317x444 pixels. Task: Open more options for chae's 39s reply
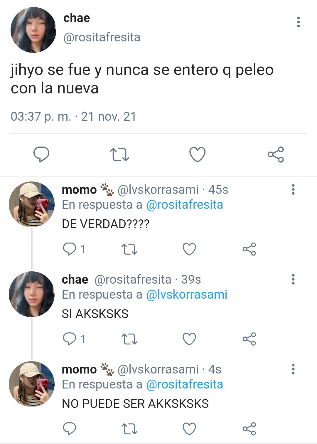[293, 279]
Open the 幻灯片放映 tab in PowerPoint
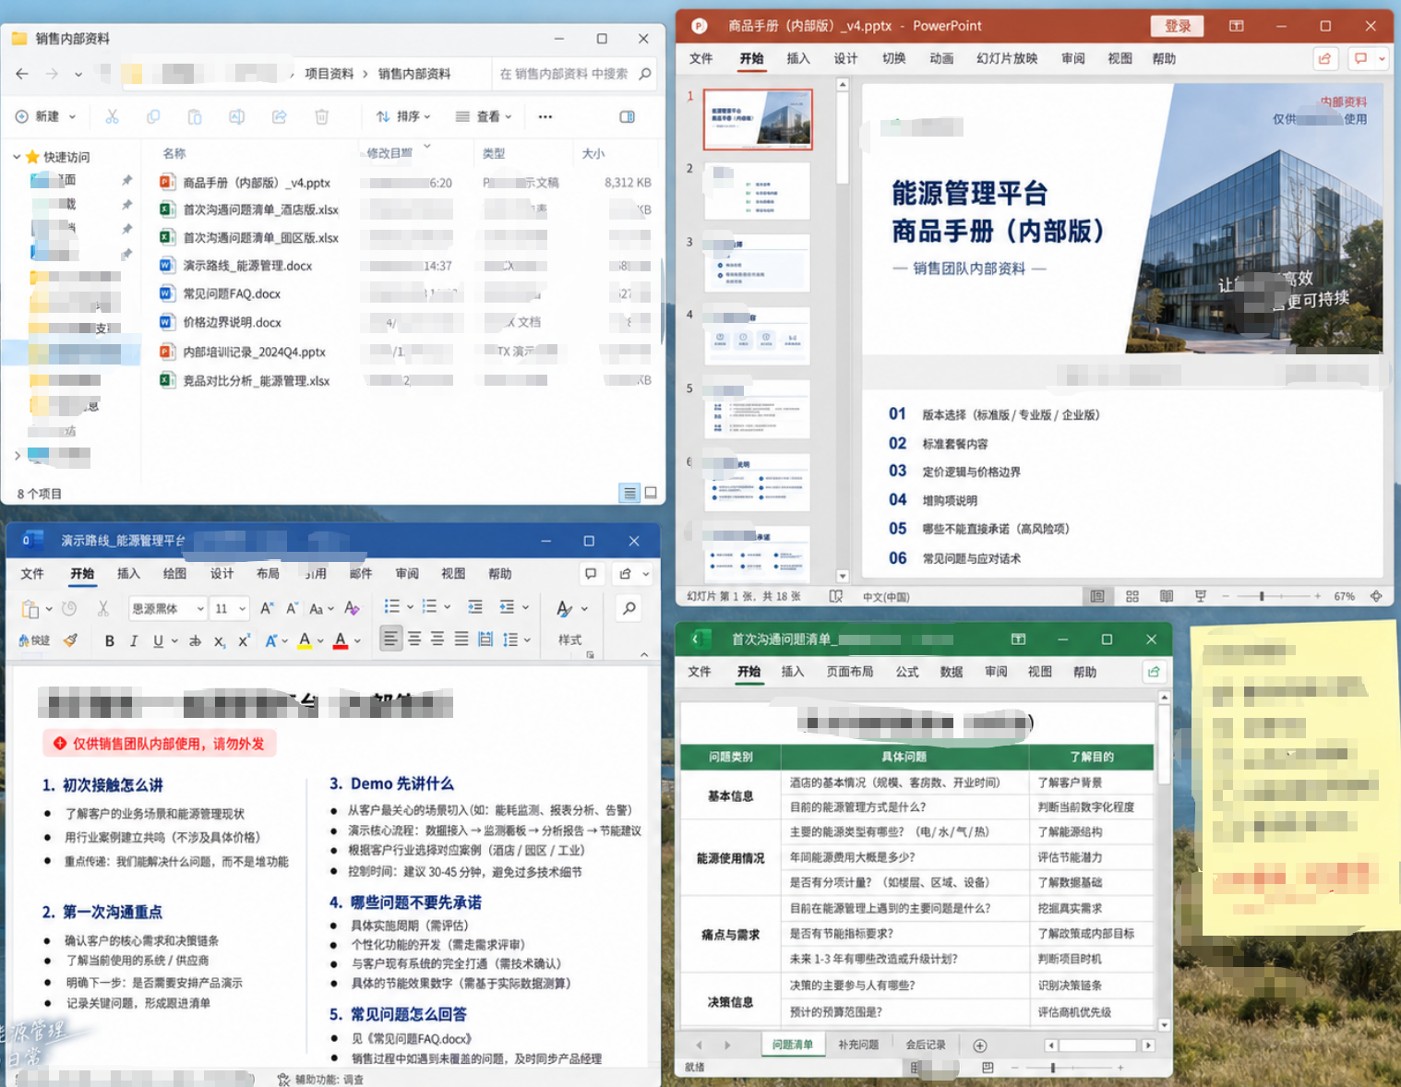The width and height of the screenshot is (1401, 1087). [x=1007, y=59]
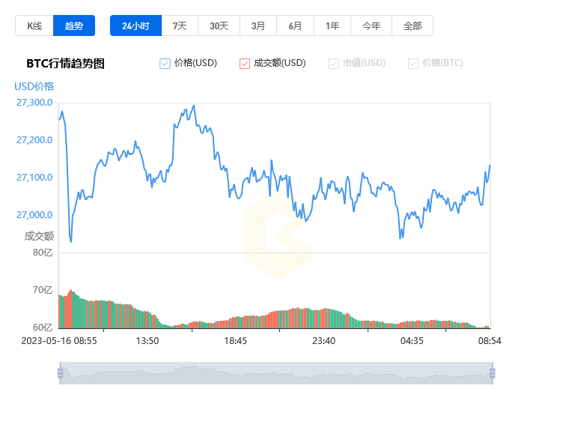
Task: Click the 18:45 time label on x-axis
Action: [x=235, y=340]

•••

The goal is an exact reprint of the entries, leaving out the pictures.

*OUTPUT OF THE TASK*.
317x444 pixels. Task: Open more options for chae's 39s reply
[293, 279]
Open the 幻灯片放映 tab in PowerPoint
The width and height of the screenshot is (1401, 1087). [x=1007, y=59]
Task: Click the 18:45 time label on x-axis
Action: [x=235, y=340]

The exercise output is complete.